Without the pictures, repeat the listing character for character.

↓

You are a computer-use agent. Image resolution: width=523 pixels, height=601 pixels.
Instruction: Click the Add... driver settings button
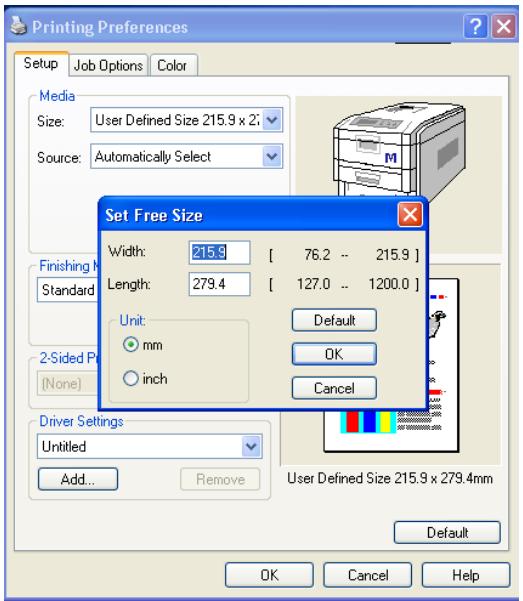(x=78, y=479)
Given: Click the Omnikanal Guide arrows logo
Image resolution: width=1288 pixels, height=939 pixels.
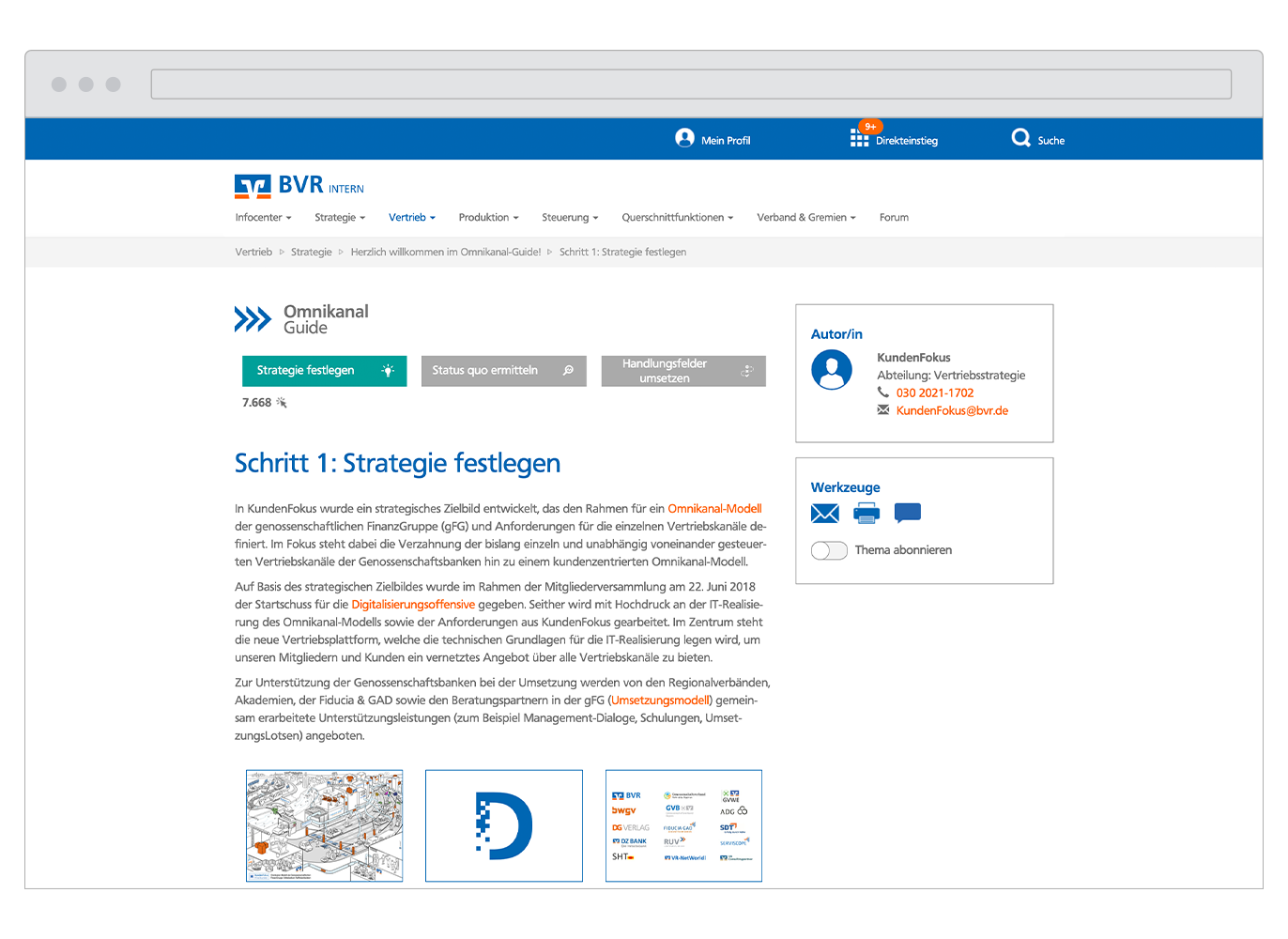Looking at the screenshot, I should tap(253, 319).
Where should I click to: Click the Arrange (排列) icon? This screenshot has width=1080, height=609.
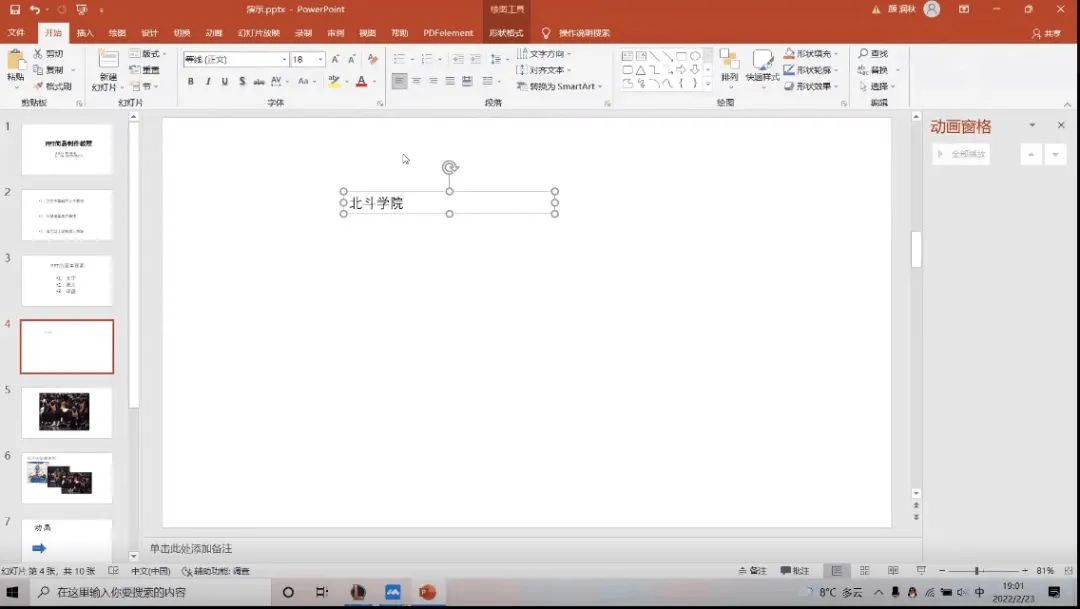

↑

**REPLY**
You are a computer-use agent. Image resolution: width=523 pixels, height=601 pixels.
Instruction: Click the Add... driver settings button
(x=78, y=479)
Given: Click the Omnikanal Guide arrows logo
Image resolution: width=1288 pixels, height=939 pixels.
Looking at the screenshot, I should tap(253, 319).
Where should I click to: Click the Arrange (排列) icon? This screenshot has width=1080, height=609.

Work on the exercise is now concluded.